### Exercise materials
= = = = = = =
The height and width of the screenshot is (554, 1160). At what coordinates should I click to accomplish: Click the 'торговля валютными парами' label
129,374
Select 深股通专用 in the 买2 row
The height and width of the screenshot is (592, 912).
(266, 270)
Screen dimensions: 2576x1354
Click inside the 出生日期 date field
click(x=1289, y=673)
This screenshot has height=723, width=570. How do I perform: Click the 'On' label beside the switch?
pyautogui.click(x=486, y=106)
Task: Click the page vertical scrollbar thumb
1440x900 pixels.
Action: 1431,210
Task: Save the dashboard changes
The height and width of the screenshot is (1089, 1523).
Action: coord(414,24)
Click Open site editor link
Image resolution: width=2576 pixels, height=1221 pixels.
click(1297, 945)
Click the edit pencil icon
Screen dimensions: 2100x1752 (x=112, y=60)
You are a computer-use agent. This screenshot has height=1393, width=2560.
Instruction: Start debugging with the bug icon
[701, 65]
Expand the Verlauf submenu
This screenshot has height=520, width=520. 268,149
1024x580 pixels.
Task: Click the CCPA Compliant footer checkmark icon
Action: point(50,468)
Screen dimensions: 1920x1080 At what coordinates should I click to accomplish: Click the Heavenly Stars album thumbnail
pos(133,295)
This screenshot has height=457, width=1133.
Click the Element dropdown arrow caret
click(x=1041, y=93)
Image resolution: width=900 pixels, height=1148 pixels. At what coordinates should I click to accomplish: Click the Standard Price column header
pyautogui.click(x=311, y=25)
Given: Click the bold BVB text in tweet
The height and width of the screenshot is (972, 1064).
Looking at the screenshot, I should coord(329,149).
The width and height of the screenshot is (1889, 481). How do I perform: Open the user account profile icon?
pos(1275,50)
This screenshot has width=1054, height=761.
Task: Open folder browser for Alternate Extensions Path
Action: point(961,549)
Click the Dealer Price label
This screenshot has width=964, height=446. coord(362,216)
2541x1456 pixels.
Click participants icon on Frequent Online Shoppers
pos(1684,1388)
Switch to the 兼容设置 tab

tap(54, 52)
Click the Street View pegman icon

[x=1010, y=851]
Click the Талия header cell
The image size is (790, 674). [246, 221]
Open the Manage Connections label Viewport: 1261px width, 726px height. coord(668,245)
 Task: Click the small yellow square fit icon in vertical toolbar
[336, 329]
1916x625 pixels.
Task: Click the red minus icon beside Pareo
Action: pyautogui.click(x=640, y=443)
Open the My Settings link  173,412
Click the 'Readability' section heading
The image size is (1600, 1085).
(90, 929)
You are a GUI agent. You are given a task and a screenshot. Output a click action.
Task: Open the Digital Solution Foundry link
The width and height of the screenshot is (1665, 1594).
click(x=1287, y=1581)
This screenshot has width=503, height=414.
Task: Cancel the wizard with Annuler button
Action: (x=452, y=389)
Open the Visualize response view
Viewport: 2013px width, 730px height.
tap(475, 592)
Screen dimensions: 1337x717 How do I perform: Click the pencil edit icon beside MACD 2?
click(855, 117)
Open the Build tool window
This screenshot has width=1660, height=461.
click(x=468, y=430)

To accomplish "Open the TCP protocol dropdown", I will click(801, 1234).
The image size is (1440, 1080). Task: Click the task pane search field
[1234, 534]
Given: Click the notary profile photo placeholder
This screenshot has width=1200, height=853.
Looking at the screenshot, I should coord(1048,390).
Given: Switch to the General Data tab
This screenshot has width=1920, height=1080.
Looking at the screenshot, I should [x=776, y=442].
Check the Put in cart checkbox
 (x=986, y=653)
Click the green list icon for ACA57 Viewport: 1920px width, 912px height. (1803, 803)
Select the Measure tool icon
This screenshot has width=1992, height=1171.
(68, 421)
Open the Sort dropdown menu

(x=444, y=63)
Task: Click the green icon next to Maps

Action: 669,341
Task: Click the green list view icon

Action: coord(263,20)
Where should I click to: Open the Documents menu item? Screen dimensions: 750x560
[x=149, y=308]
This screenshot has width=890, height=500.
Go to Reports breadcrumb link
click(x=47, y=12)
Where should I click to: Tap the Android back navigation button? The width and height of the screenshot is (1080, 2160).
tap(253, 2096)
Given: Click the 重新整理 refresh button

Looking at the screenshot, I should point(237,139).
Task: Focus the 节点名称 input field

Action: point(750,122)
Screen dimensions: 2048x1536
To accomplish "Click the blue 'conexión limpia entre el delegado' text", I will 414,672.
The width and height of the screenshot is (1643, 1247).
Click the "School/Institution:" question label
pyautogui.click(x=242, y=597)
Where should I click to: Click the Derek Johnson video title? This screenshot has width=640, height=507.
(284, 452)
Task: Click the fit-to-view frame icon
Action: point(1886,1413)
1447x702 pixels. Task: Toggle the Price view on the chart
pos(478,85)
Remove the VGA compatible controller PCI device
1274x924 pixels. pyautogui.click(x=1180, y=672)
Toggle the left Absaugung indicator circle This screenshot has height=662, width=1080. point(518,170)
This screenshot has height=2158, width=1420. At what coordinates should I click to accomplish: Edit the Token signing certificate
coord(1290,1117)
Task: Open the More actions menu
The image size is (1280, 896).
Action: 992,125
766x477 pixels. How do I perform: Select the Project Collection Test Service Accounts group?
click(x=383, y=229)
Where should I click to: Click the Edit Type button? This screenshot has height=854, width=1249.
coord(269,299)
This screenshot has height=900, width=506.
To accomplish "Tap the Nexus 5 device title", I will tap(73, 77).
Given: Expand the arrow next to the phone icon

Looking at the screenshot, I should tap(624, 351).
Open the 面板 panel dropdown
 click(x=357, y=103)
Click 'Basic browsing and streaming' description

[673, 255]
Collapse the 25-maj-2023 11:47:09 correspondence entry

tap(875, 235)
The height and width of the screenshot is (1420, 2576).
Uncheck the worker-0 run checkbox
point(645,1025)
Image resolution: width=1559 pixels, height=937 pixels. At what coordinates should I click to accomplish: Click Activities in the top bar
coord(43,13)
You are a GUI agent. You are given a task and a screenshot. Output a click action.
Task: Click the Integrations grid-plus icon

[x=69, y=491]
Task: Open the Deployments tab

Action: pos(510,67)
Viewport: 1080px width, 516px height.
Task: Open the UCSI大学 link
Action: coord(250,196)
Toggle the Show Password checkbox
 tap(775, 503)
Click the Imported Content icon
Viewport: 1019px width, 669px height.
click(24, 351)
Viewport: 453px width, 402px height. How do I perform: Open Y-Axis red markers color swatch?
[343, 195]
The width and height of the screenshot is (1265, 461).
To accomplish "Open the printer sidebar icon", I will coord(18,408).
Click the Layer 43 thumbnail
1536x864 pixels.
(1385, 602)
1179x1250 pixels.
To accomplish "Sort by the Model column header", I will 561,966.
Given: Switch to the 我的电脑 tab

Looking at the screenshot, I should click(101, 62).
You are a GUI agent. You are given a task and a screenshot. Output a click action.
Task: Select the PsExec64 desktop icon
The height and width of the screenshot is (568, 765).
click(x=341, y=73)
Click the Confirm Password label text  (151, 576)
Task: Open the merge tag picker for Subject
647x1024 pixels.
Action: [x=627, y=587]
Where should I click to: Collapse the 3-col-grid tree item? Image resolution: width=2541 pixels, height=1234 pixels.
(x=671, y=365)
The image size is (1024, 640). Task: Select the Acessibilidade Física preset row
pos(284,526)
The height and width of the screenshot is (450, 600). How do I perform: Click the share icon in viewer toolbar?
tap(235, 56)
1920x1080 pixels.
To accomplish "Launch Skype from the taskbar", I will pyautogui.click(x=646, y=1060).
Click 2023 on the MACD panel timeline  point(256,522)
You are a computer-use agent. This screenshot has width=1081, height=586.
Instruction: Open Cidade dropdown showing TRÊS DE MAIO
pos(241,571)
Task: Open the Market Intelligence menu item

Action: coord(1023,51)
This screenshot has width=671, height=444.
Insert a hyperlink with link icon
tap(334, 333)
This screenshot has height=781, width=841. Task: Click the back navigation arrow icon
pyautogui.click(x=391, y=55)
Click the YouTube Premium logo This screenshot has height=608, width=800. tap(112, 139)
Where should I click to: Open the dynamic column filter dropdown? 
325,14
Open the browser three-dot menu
= = = = = = =
### Stated exercise
Reproduce the records character for character, starting with the line that contains "Open the 面板 panel dropdown" and continuing through the line that contains "point(645,1025)", with both of those lines included.

### Full output
Open the 面板 panel dropdown
 click(x=357, y=103)
Click 'Basic browsing and streaming' description

[673, 255]
Collapse the 25-maj-2023 11:47:09 correspondence entry

tap(875, 235)
The height and width of the screenshot is (1420, 2576).
Uncheck the worker-0 run checkbox
point(645,1025)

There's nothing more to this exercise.